Jared Oliva almost quit before his baseball career took off
Arizona outfielder Jared Oliva (42) celebrates after game three of the series against McNeese State on Feb. 26 at Hi Corbett Field. The Wildcats won 12-5.
Jared Oliva’s path to becoming a key member of the Arizona baseball team and a top Pac-12 talent has been unlike your typical success story. In fact, his journey and achievements almost never materialized, as he at one point mulled over the idea of quitting baseball altogether.
Despite Oliva’s impressive physical prowess and natural feel for the game, he came to the UA as a preferred walk-on after only playing a handful of varsity games at his high school in Valencia, Calif.
Oliva attended the highly-competitive Valencia High in northern Los Angeles where he had to fight for playing time in a crowded and talented outfield, consisting of a few players who went on to play at the University of San Diego, San Diego State and the University of Oregon, among others.
Still, Oliva felt he deserved an opportunity merited by his relentless work ethic in conjunction with God-given abilities. However, the coach’s outlook did not match Oliva’s, as Oliva played only ten games his junior year and just slightly more his senior season.
“We had a talented team,” Oliva said. “Was I the same player that I am right now? No. But I still had the talent and the tools and work ethic. I feel like I was ready to go if I got a shot and it didn’t happen. For some reason [the coach] decided to not have me in the lineup.”
Despite limited playing time in high school, Oliva still believed he could play division one baseball as opposed to playing at a local junior college or at a lower level school. While he believed in himself and trusted his abilities, uncertainty of the future proved to be a difficult reality.
“It was a big obstacle and [it] really tested me,” Oliva said. “First off, do I want to continue playing baseball? It was tough at the time going through senior year wondering where I’m going to play next year.”
Oliva still attracted the attention of collegiate programs after participating in summer showcases, among which included Arizona, resulting in an invite to a private workout session with then assistant coach Shaun Cole. However, Oliva’s high school coach once again almost undermined his future in baseball.
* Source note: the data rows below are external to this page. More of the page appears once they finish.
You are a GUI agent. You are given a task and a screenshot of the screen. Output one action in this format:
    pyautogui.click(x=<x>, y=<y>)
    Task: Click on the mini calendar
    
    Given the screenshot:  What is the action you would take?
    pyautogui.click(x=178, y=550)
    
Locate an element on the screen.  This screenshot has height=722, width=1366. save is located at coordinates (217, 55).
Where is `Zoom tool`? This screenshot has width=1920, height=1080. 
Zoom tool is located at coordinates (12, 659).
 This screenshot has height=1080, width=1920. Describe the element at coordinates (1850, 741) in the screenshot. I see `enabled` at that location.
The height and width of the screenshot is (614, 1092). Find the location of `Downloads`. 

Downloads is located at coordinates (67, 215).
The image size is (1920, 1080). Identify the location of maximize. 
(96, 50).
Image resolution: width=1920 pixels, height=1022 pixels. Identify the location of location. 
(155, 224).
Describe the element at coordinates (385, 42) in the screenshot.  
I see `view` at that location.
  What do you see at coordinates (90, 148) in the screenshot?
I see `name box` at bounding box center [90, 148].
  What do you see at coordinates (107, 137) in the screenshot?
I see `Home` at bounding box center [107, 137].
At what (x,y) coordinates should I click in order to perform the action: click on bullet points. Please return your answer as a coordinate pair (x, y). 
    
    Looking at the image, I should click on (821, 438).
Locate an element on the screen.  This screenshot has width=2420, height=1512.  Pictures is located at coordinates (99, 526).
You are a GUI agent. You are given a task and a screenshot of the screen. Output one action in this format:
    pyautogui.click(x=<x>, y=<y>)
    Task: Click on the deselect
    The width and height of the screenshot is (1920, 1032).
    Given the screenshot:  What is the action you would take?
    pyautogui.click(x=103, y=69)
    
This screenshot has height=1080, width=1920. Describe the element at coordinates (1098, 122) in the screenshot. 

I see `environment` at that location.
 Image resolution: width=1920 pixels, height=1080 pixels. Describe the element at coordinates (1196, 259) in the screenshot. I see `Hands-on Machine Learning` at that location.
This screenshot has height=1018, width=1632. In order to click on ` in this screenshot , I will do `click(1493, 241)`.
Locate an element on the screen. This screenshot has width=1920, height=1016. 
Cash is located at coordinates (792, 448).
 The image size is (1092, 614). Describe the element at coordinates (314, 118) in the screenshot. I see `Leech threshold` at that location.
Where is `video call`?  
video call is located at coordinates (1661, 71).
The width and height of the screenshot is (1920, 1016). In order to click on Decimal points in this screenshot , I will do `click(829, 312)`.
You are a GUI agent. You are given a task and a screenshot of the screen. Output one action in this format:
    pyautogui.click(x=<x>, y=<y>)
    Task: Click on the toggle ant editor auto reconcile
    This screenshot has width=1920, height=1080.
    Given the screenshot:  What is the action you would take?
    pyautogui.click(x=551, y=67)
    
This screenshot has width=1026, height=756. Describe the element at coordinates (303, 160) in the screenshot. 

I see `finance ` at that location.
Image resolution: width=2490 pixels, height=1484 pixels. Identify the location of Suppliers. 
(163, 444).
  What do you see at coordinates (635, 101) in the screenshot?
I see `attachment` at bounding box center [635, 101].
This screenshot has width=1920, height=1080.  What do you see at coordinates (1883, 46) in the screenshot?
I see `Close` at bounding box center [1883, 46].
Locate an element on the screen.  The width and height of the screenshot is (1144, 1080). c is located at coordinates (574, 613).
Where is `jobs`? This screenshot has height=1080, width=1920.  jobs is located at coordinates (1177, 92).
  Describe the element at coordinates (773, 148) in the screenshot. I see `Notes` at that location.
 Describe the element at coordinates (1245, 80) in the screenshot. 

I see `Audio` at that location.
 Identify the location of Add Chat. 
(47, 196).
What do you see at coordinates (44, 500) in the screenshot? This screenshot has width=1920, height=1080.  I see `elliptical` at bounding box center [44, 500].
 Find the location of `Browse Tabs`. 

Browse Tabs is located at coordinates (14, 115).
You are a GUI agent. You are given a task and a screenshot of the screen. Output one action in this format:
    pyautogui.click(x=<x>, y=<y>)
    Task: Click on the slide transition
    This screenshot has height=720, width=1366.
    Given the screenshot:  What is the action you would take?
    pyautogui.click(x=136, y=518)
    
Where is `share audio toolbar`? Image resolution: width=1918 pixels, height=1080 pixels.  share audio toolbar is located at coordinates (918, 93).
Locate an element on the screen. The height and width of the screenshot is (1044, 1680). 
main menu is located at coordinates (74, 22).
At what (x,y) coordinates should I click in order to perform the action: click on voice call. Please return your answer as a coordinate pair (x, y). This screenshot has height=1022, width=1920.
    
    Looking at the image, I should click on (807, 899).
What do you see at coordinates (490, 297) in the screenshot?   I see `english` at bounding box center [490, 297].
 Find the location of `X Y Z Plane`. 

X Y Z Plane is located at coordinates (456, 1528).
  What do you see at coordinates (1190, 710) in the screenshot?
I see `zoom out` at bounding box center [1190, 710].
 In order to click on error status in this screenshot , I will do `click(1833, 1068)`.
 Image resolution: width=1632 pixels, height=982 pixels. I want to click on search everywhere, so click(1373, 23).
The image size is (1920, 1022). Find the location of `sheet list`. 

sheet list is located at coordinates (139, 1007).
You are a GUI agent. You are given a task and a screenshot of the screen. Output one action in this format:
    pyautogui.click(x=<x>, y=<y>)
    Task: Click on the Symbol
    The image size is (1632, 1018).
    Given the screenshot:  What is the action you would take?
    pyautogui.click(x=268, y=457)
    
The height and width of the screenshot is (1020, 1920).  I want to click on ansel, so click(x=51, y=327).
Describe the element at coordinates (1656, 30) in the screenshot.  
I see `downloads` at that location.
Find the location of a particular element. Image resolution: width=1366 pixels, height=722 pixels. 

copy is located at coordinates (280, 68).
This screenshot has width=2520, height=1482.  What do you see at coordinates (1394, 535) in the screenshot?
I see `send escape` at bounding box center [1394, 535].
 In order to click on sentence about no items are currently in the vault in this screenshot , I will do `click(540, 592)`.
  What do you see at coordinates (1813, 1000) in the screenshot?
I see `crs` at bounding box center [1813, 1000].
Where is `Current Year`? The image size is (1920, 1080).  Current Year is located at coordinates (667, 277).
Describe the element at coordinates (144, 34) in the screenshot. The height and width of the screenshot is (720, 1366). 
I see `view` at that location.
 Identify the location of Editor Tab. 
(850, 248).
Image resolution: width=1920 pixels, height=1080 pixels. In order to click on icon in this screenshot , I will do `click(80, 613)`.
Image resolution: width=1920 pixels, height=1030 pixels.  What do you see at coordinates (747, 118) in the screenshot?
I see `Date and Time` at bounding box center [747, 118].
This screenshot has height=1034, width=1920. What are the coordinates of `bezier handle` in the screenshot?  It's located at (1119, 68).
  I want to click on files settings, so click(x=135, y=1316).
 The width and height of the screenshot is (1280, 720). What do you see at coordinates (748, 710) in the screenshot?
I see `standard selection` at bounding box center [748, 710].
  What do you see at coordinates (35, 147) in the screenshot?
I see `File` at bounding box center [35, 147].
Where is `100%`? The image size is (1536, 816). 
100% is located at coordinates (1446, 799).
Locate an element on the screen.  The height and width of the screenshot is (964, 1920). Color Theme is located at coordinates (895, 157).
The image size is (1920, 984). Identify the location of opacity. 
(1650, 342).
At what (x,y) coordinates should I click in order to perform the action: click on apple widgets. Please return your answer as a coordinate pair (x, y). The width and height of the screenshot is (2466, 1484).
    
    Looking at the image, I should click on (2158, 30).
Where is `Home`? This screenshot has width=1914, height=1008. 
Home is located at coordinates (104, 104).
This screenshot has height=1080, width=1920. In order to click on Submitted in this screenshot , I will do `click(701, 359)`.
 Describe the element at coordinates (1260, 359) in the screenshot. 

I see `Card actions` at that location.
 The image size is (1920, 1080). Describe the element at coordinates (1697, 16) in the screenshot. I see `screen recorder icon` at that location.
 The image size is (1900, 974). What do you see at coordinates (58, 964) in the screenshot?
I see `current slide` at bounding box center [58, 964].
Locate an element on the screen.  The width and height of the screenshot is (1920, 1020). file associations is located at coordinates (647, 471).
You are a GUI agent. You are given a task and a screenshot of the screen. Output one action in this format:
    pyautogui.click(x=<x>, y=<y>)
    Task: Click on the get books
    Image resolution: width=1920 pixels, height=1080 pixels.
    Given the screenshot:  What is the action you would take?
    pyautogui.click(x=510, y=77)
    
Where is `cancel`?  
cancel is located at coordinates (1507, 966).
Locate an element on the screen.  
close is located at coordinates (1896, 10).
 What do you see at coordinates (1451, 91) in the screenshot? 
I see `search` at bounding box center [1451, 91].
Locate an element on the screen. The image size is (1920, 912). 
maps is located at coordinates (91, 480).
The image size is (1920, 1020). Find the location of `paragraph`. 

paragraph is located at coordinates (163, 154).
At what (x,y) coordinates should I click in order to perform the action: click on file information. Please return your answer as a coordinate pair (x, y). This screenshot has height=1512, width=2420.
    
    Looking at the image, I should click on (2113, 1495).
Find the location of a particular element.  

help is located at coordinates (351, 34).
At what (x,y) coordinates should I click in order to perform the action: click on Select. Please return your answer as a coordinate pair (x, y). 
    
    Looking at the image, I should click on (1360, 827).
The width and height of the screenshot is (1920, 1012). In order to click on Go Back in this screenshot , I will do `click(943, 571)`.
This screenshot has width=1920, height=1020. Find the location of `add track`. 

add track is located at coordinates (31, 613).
“I told my high school coach about it and he said he would call [coach Cole] who was here at the time,” Oliva said. “Basically he said ‘you don’t want this guy, he’s not going to play in my program.’ Sure enough, I came here and talked to the coach and after a day I showcased batting practice and all the typical stuff, [coach Cole] pulled me aside and asked if he had the right guy. He called [my high school coach] back to make sure they were on the same page. After that he basically offered me a walk-on spot and the rest is history.”
After redshirting his freshmen year, Oliva had an impressive first season with UA in 2015 when he hit .272 with 20 RBIs, 22 runs and four stolen bases. Despite the momentum, the last season’s performance couldn’t match, in which he hit .240 with four home runs and 36 RBIs.
Throughout his first two years, Oliva had shown glimpses of five-tool player capability, but this season, he’s starting to put it all together. Now batting at the top of the order and playing centerfield every day, Oliva has hit .337/.403/.546 with four home runs, 43 RBIs and 43 runs while playing exceptional defense and causing havoc on the base paths with his above-average speed.
Oliva attributed his resurgence at the plate to a tweak to his load during the offseason that has allowed him to see the ball better.
“The biggest thing was when I would load back, I was turning my shoulders,” Oliva said. “I would lose the ball with my eyes. Coach Johnson pointed that out to me really early in the fall so I made that staple to always focus on, keeping my right eye — my dominant eye — locked in on the pitch and all the sudden I’m seeing the ball a lot better.”
Coach Jay Johnson has certainly seen the evolution of Oliva’s game since taking over for Andy Lopez two years ago. Johnson has raved about his discipline and even likened the outfielder to an MLB superstar who also impacts the game in multiple ways.
“There was a stretch of 12 to 15 games last year where Jared wasn’t starting, [but] I would not trade him for anyone in the country right now,” Johnson said. “He’s our Mike Trout if you will. That wasn’t the case a year ago. His work ethic and how he goes about everything he does with his athletic tools have now led to this development.”
Even more impressive is the way Johnson describes Oliva’s character. “I hate saying this because it sounds like the teacher’s pet but if I had a kid and you could tell me he’s going to be like one of these people, Oliva would be the guy I would choose,” Johnson said.
Oliva will most likely be the second Wildcat drafted behind JJ Matijevic in the upcoming 2017 MLB Draft in June. Now, as Oliva prepares for another postseason run with UA, he makes light of the situation with his former high school coach who almost derailed his baseball career, but admitted the situation gave him an edge and a sense of determination that has gotten him to this point.
“I won’t lie to you, it gave me a chip on my shoulder,” Oliva said. “Right now I don’t think too much about it at all. It’s made me develop that work ethic, perseverance and to be humble about everything. Looking back on it, I realize more and more how lucky I am to be here.”